Shown below is a solution to the consumer-producer problem that makes use of condition variables. We’ll talk about how this works in a second. For now though, just have a look at the code and perhaps have a go at running it. If you were to run it, you would probably see that This thread has nothing to do
does not show up anymore. Our new approach has completely gotten rid of consumer threads busy polling the tasks
array.
The use of a condition variable will now cause our consumer threads to wait for a task to be available in the tasks
array before proceeding. As a result of this, we can now remove some of the checks we had to have in place in our original consumer code. I’ve added some comments to the code below to help highlight these removals.
tasks = []
mutex = Mutex.new
cond_var = ConditionVariable.new
threads = []
class Task
def initialize
@duration = rand()
end
def execute
sleep @duration
end
end
# producer threads
threads += 2.times.map do
Thread.new do
while true
mutex.synchronize do
tasks << Task.new
cond_var.signal
puts "Added task: #{tasks.last.inspect}"
end
# limit task production speed
sleep 0.5
end
end
end
# consumer threads
threads += 5.times.map do
Thread.new do
while true
task = nil
mutex.synchronize do
while tasks.empty?
cond_var.wait(mutex)
end
# the `if tasks.count == 0` statement will never be true as the thread
# will now only reach this line if the tasks array is not empty
puts 'This thread has nothing to do' if tasks.count == 0
# similarly, we can now remove the `if tasks.count > 0` check that
# used to surround this code. We no longer need it as this code will
# now only get executed if the tasks array is not empty.
task = tasks.shift
puts "Removed task: #{task.inspect}"
end
# Note that we have now removed `unless task.nil?` from this line as
# our thread can only arrive here if there is indeed a task available.
task.execute
end
end
end
threads.each(&:join)
Aside from us removing some if
statements, our new code is essentially identical to our previous solution. The only exception to this are the five new lines shown below. Don’t worry if some of the accompanying comments don’t quite make sense yet. Now is also a good time to point out that the new code for both the producer and consumer threads was added inside the existing mutex synchronization blocks. Condition variables are not thread-safe and therefore always need to be used in conjunction with a mutex!
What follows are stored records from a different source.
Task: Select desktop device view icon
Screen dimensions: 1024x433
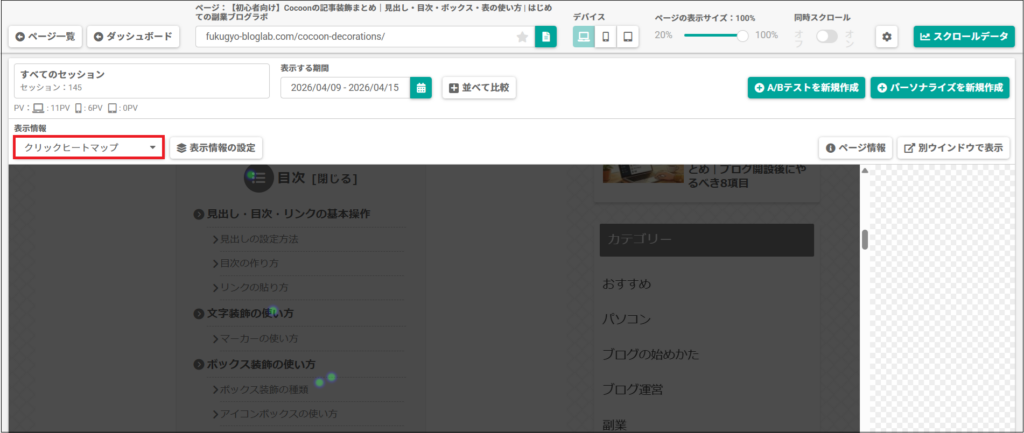Action: click(584, 37)
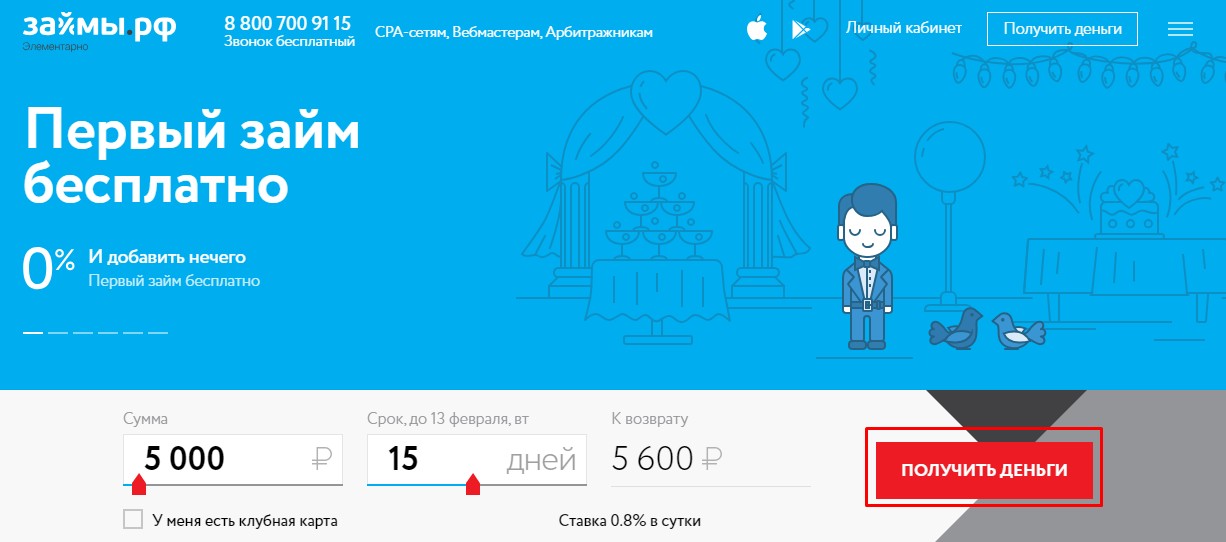This screenshot has height=542, width=1226.
Task: Click the 'К возврату' amount 5 600 ₽
Action: point(666,459)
# declaring the condition variable
cond_var = ConditionVariable.new
# a producer thread now signals the condition variable
# after adding a new task to the tasks array
cond_var.signal
# a consumer thread now goes to sleep when it sees that
# the tasks array is empty. It can get woken up again
# when a producer thread signals the condition variable.
while tasks.empty?
cond_var.wait(mutex)
end
Let’s talk about the new code now. We’ll start with the consumer threads snippet. There’s actually so much going on in these three lines that we’ll limit ourselves to covering what cond_var.wait(mutex)
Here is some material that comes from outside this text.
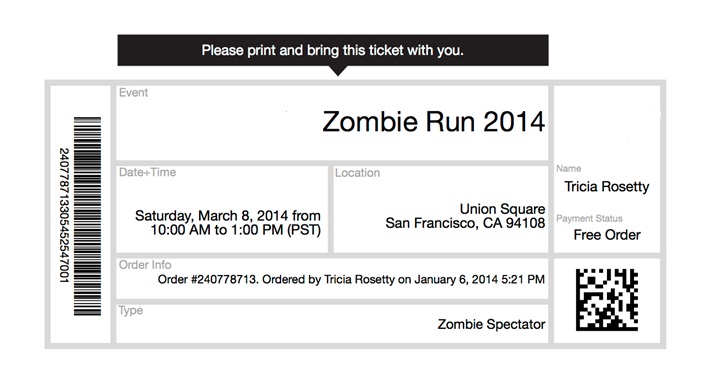Click the barcode number 2407787133054525

click(x=64, y=215)
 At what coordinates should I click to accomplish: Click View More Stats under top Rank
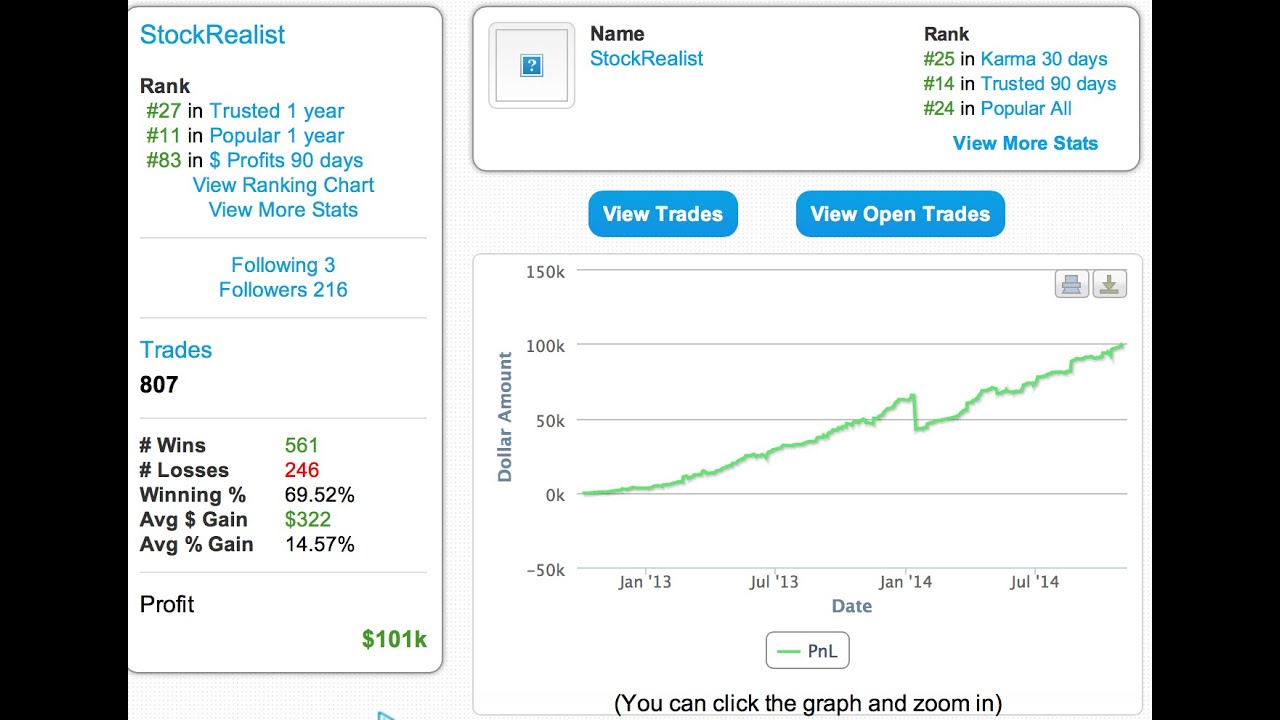coord(1025,143)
does for now. We’ll explain the need for the while tasks.empty?
loop later. The first thing to notice about the wait
method is the parameter that’s being passed to it. Remember how a condition variable is not thread-safe and therefore should only have its methods called inside a mutex synchronization block? It is that mutex that needs to be passed as a parameter to the wait
method.
Calling wait
on a condition variable causes two things to happen. First of all, it causes the thread that calls wait
to go to sleep. That is to say, the thread will tell the interpreter that it no longer wants to be scheduled. However, this thread still has ownership of the mutex as it’s going to sleep. We need to ensure that the thread relinquishes this mutex because otherwise all other threads waiting for this mutex will be blocked. By passing this mutex to the wait
method, the wait
method internals will ensure that the mutex gets released as the thread goes to sleep.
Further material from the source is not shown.